(Records from a data source)
────────────────

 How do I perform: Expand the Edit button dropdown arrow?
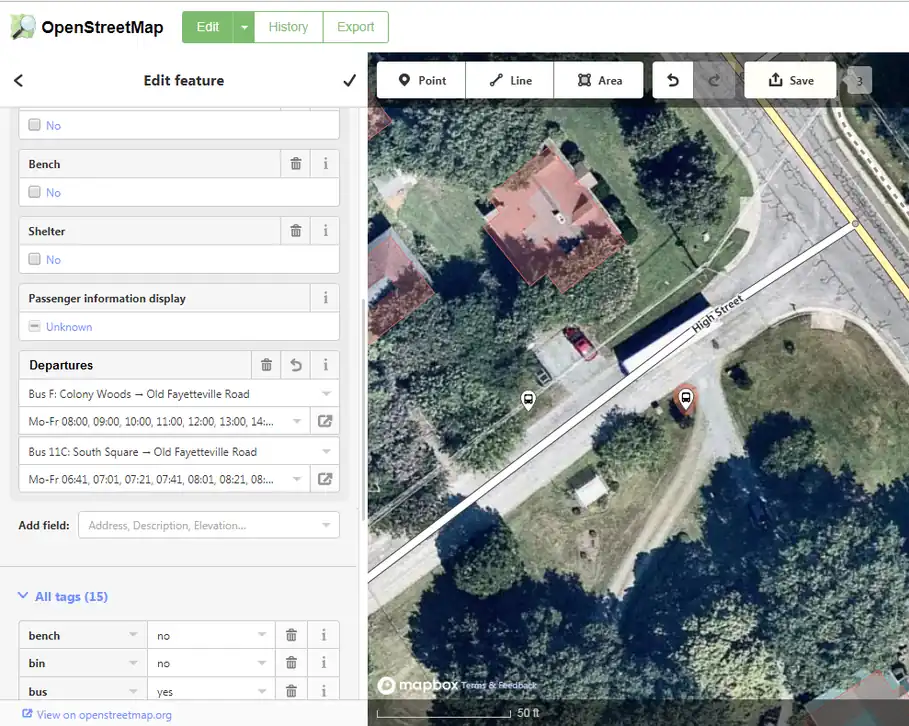point(244,28)
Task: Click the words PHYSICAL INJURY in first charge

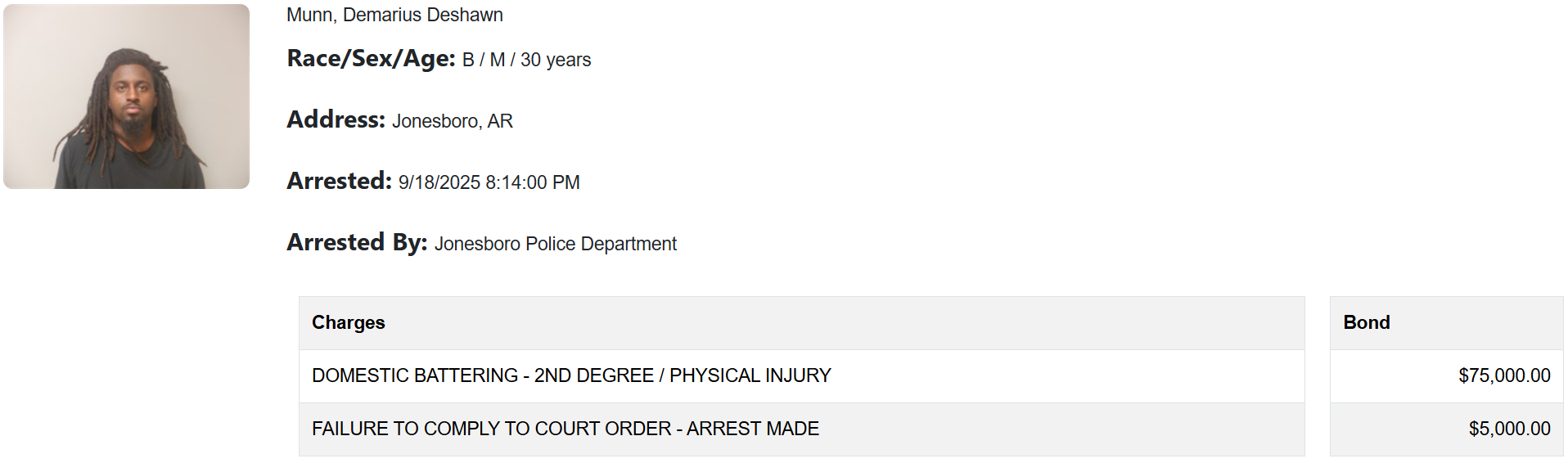Action: coord(750,375)
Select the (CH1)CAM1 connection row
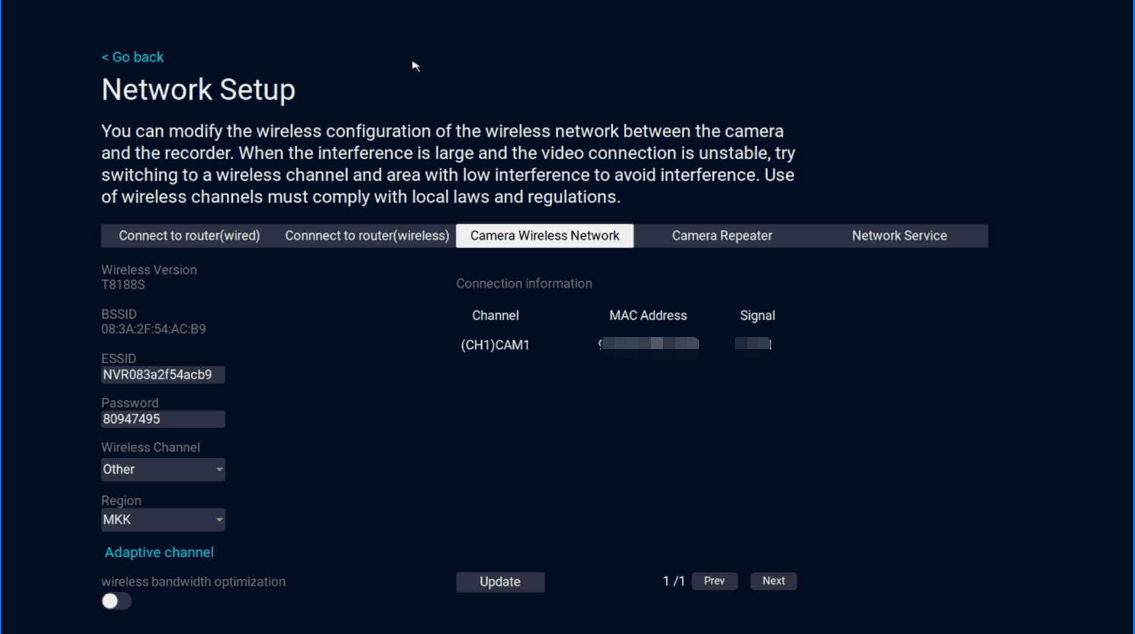The width and height of the screenshot is (1135, 634). coord(495,345)
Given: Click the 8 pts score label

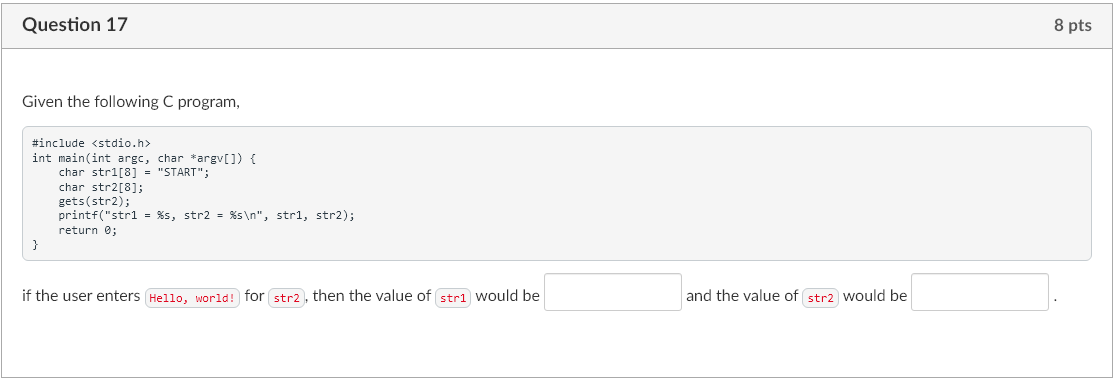Looking at the screenshot, I should pos(1073,26).
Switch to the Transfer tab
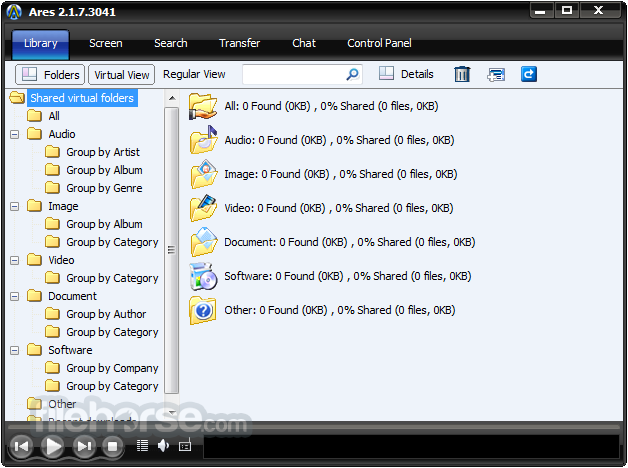 tap(239, 43)
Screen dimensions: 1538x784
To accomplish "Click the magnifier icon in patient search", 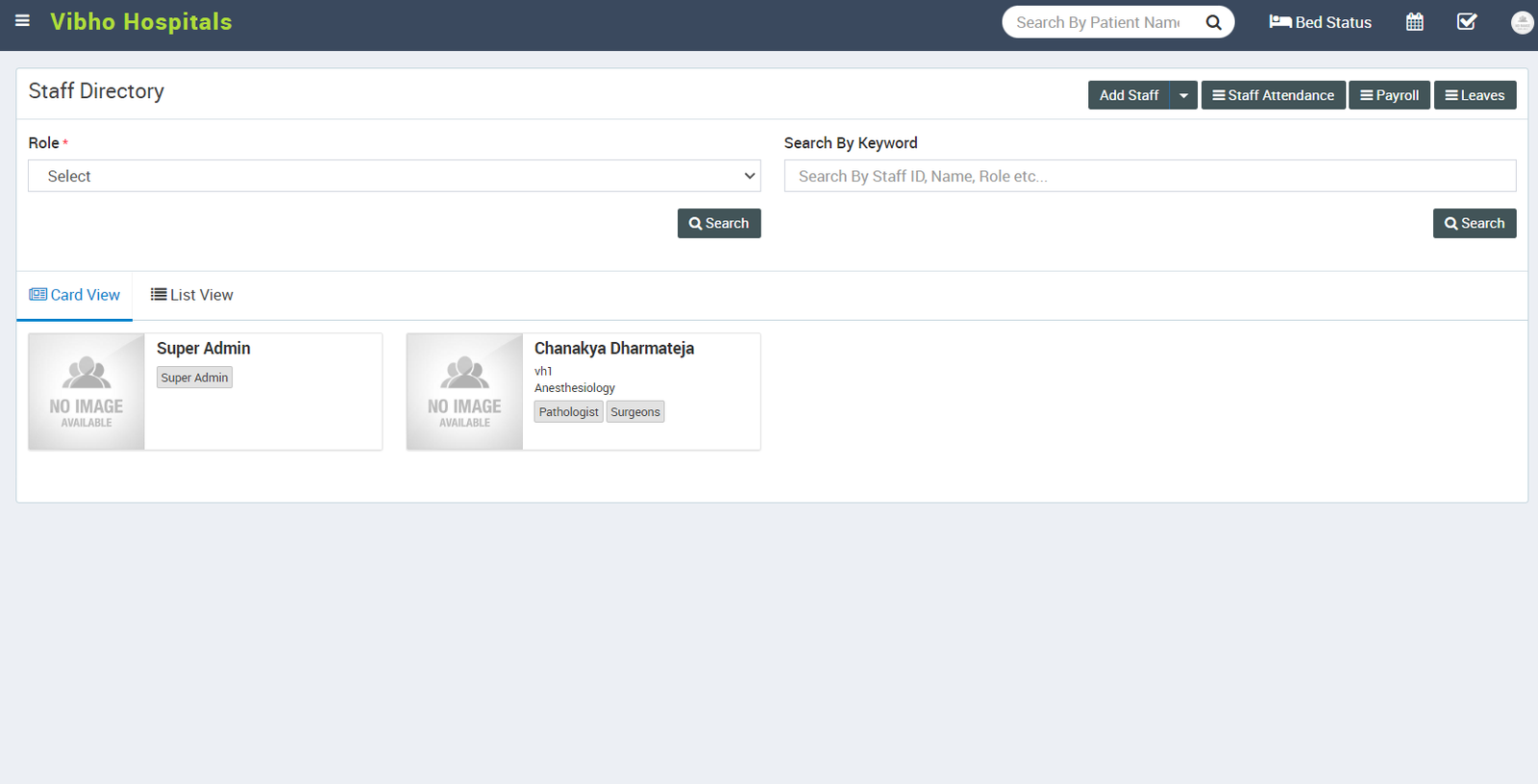I will pyautogui.click(x=1213, y=22).
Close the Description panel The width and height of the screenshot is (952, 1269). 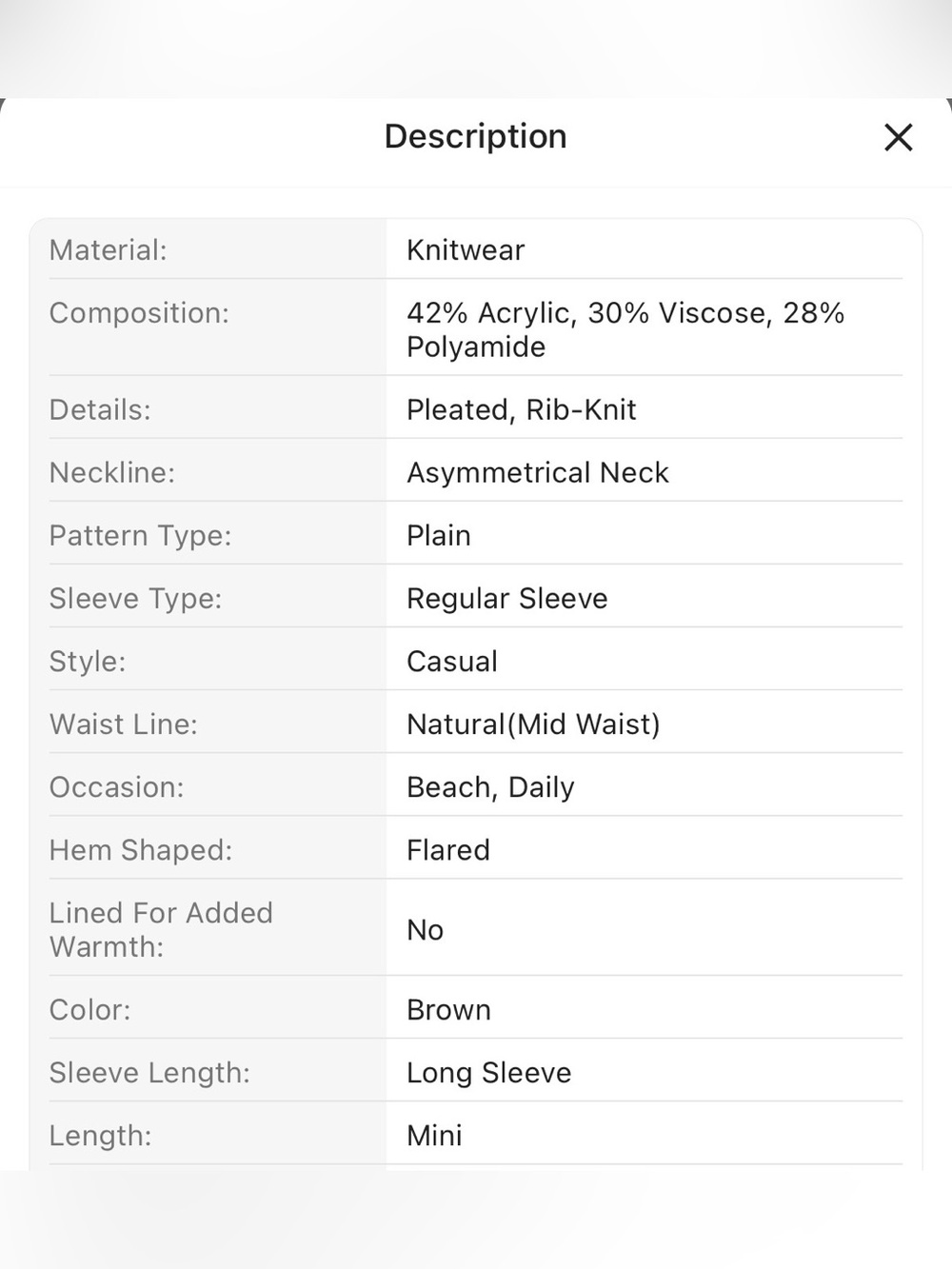point(899,137)
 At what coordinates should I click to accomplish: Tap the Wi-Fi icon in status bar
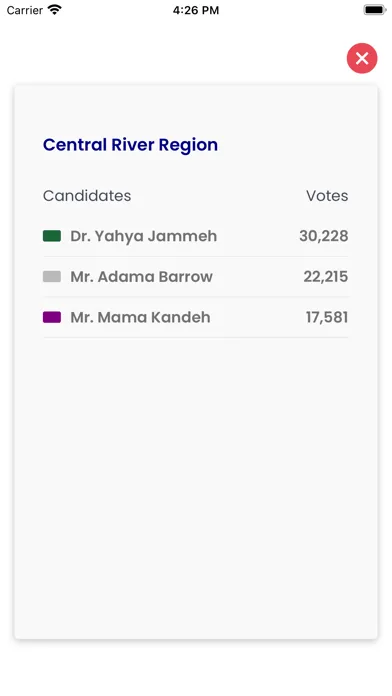(x=55, y=10)
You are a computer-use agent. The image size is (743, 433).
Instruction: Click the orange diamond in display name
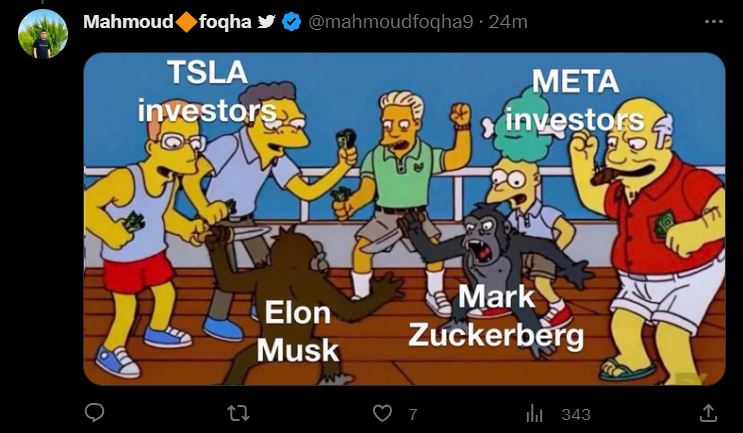point(187,22)
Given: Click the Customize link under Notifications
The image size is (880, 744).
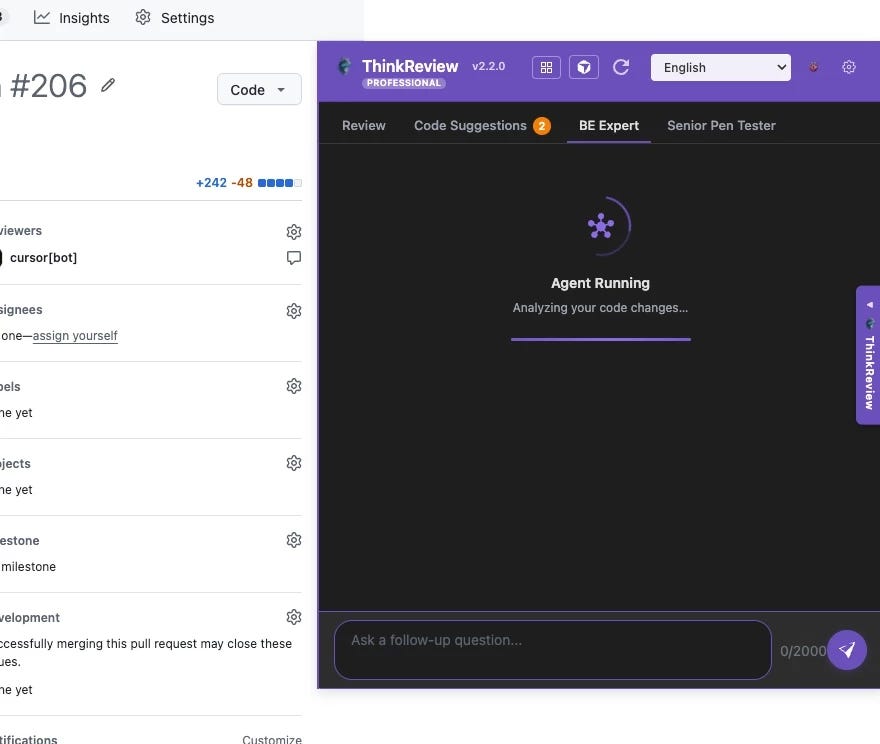Looking at the screenshot, I should click(x=271, y=739).
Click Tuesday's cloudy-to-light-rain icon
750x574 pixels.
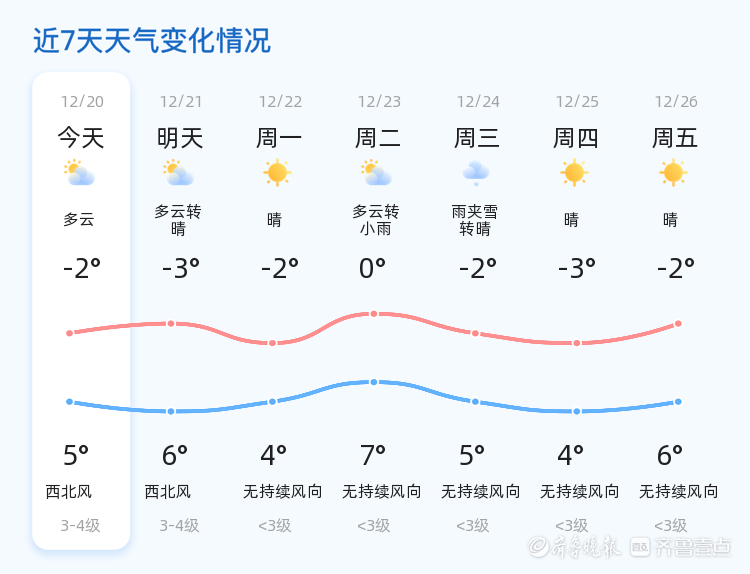click(376, 174)
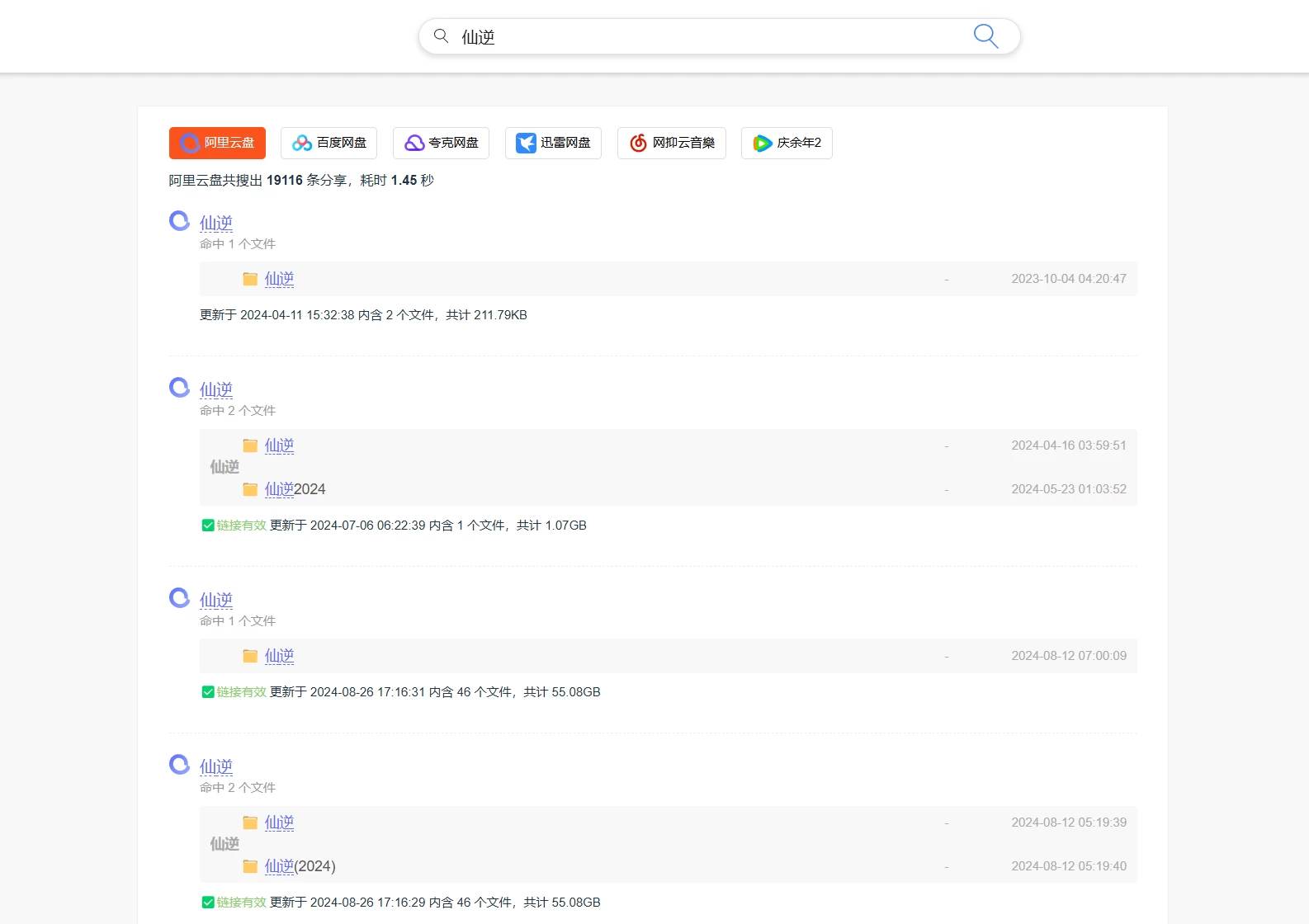Click Aliyun icon of second search result
Screen dimensions: 1309x924
[179, 388]
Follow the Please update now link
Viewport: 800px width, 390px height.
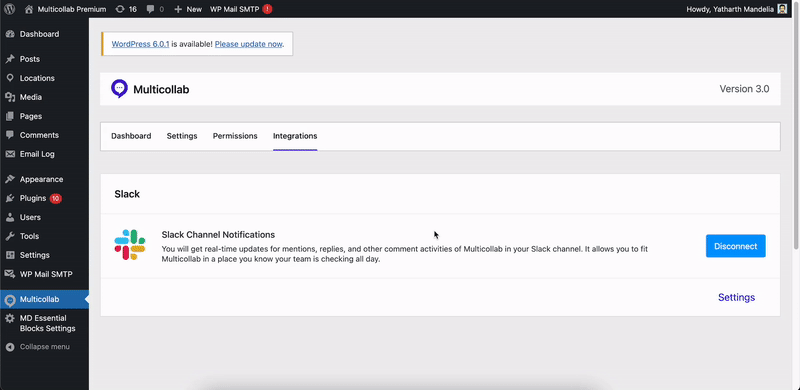(x=248, y=44)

────────────────

§ **Work request**: A picture must not appear in the copy. Transcribe exactly the lines from the one with "You are a computer-use" through the final line of the entries, both included, and no more.

§ **Answer to the problem**:
You are a computer-use agent. The image size is (743, 433).
Instruction: Click the orange diamond in display name
point(187,22)
Given: Click the Customize link under Notifications
The image size is (880, 744).
Looking at the screenshot, I should click(x=271, y=739).
Click Tuesday's cloudy-to-light-rain icon
750x574 pixels.
click(376, 174)
Click Aliyun icon of second search result
Screen dimensions: 1309x924
[179, 388]
Follow the Please update now link
Viewport: 800px width, 390px height.
(x=248, y=44)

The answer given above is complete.